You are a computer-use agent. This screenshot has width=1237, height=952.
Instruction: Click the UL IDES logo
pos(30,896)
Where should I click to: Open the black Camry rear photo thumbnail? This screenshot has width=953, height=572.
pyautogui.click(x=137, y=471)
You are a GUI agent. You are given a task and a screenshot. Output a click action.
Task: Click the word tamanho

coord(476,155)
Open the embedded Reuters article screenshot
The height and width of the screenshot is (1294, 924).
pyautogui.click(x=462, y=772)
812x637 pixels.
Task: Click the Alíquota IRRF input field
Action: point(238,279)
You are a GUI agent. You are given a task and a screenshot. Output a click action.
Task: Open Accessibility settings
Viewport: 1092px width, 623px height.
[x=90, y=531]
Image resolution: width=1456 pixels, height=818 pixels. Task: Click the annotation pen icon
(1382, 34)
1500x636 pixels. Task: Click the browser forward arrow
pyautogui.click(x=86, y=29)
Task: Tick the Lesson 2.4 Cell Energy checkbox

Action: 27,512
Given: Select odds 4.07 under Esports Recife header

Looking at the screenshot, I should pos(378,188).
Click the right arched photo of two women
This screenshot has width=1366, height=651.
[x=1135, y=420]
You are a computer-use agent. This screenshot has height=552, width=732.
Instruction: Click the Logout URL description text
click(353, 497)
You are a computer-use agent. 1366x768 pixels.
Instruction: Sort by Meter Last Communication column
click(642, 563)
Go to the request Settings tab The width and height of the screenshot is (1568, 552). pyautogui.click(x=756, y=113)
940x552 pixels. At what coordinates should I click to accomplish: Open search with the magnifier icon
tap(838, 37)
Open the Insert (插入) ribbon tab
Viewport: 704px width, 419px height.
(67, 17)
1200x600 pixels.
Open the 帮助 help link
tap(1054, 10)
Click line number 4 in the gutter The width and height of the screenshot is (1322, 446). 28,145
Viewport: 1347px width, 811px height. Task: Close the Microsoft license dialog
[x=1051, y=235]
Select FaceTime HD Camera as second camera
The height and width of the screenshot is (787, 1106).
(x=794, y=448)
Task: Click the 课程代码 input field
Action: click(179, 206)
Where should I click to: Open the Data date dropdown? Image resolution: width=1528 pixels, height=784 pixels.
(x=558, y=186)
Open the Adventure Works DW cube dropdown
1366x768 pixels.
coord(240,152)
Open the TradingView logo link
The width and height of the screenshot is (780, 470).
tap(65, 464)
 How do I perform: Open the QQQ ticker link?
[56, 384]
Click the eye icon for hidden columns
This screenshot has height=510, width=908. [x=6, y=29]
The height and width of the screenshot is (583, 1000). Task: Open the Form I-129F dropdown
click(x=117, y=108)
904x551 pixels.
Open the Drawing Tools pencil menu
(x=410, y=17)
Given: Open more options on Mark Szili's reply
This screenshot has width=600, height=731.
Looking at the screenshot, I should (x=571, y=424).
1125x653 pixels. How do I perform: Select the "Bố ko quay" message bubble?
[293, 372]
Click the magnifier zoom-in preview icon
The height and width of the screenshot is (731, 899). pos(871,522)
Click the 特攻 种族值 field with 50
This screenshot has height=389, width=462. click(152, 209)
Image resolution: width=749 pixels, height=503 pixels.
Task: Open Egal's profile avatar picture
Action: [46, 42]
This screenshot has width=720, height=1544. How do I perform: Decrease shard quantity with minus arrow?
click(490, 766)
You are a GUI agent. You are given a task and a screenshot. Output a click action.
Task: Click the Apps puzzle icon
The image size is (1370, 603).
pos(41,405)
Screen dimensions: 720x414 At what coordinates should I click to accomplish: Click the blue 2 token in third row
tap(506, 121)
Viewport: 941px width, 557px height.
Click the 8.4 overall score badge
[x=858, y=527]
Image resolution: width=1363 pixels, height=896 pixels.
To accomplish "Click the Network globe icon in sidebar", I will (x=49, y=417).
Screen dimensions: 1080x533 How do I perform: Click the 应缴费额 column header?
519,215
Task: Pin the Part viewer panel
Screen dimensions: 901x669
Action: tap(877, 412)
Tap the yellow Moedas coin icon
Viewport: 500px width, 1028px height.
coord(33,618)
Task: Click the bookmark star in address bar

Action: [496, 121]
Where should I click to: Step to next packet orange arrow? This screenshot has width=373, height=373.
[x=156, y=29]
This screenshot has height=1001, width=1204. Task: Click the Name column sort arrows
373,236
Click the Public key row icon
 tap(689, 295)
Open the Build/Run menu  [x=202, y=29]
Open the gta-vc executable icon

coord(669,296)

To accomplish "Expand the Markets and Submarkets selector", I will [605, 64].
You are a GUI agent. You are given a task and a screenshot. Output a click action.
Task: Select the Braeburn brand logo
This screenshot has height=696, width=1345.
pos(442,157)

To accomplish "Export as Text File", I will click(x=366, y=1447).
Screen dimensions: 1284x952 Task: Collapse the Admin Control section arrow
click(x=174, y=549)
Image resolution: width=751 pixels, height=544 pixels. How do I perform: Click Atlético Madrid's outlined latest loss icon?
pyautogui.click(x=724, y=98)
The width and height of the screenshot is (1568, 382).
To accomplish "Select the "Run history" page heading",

→ **Directions**
Since only the total is wanted, work out how many lines of the data above contain "computer" and state it alone.

→ **The completed task**
3